Problem description
Your reply should consist only of the lines from the one with "Instruction: Click the Rating column header" through the end of the entries, transcribed exactly. Pictures stay out.
Start of Material for this exercise
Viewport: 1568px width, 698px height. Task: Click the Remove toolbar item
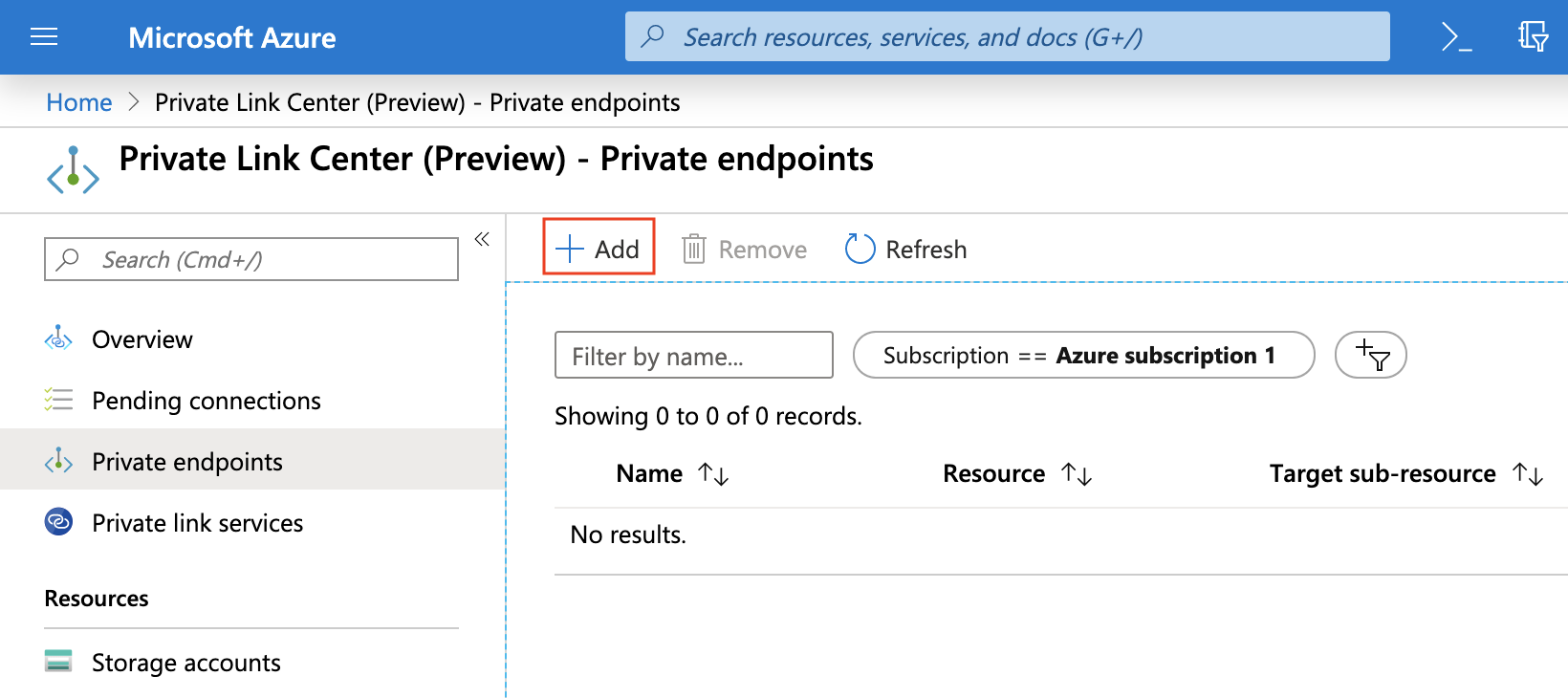point(744,249)
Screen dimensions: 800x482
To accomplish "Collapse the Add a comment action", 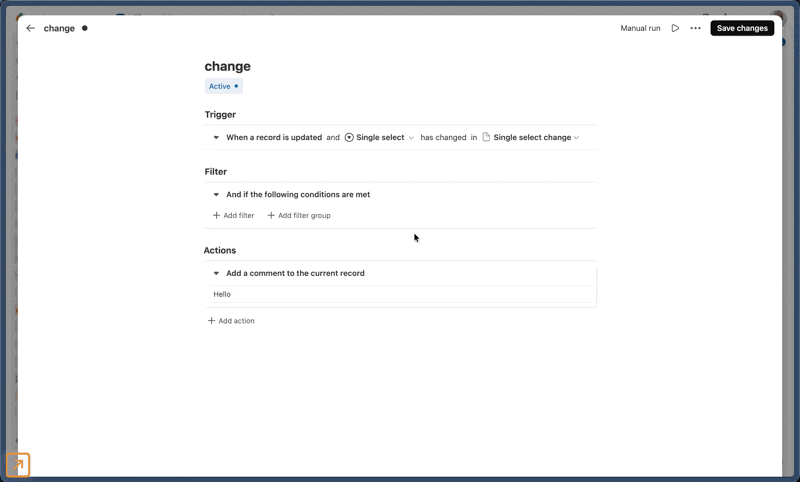I will point(216,273).
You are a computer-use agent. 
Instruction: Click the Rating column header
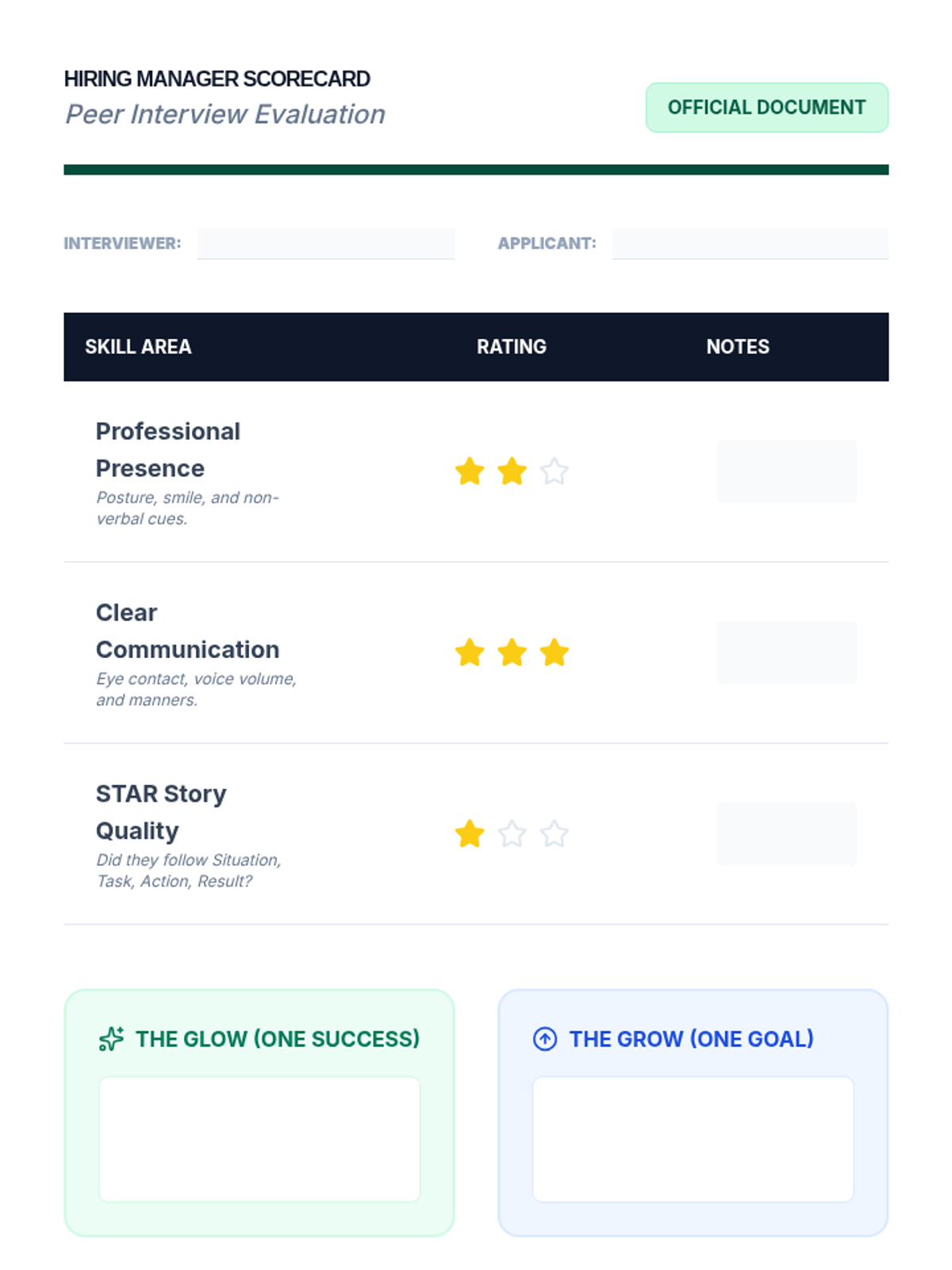(512, 347)
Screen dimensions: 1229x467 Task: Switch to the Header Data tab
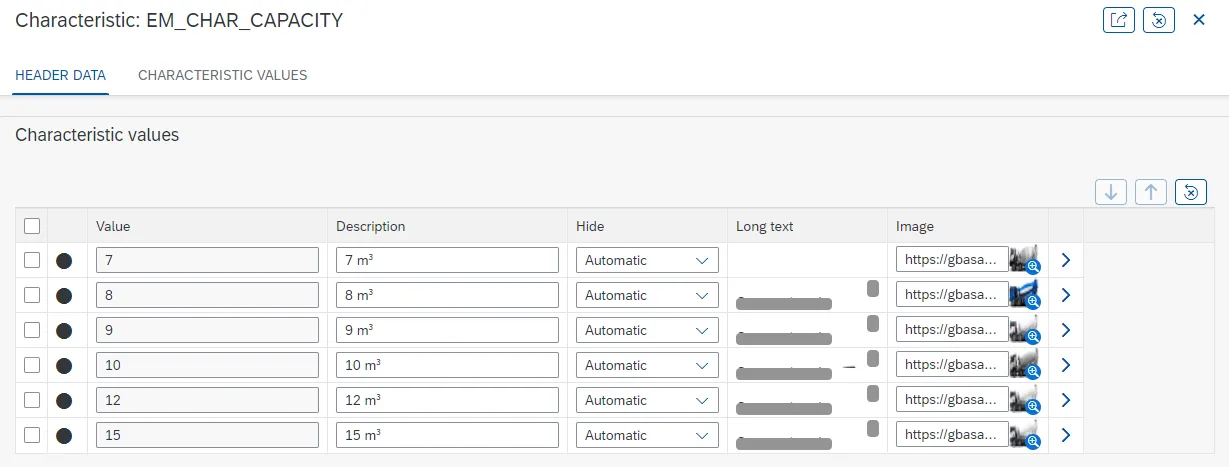point(60,75)
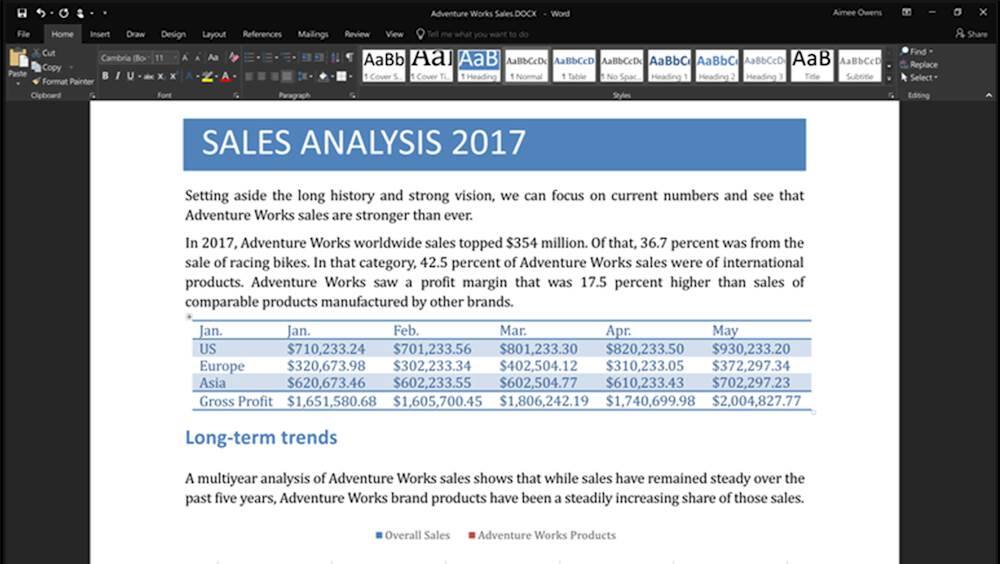Click the Clear All Formatting icon
The image size is (1000, 564).
[234, 58]
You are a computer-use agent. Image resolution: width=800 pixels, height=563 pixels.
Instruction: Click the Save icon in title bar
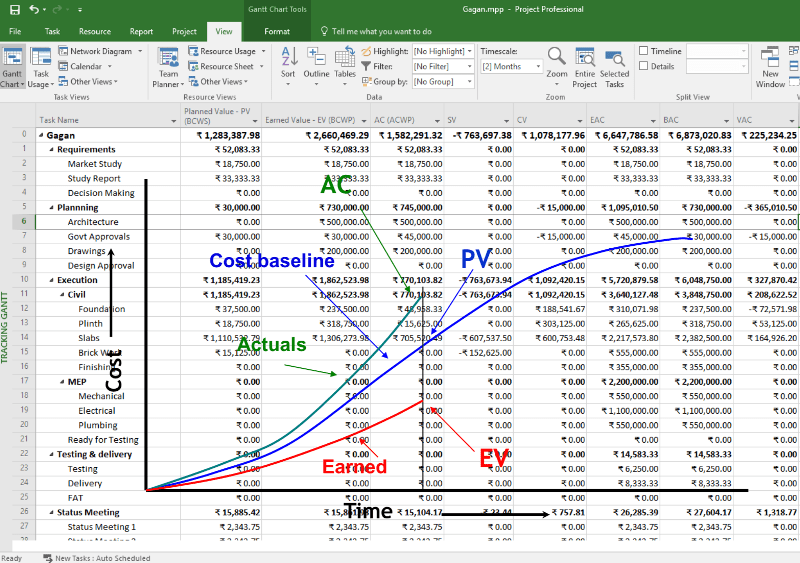click(14, 9)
End of Material for this exercise
Written answer
Instruction: Click the Rating column header
(512, 347)
Screen dimensions: 1229x467 Task: Switch to the Header Data tab
point(60,75)
Click the Clear All Formatting icon
The image size is (1000, 564).
[234, 58]
You are a computer-use agent. Image resolution: width=800 pixels, height=563 pixels.
Instruction: Click the Save icon in title bar
click(14, 9)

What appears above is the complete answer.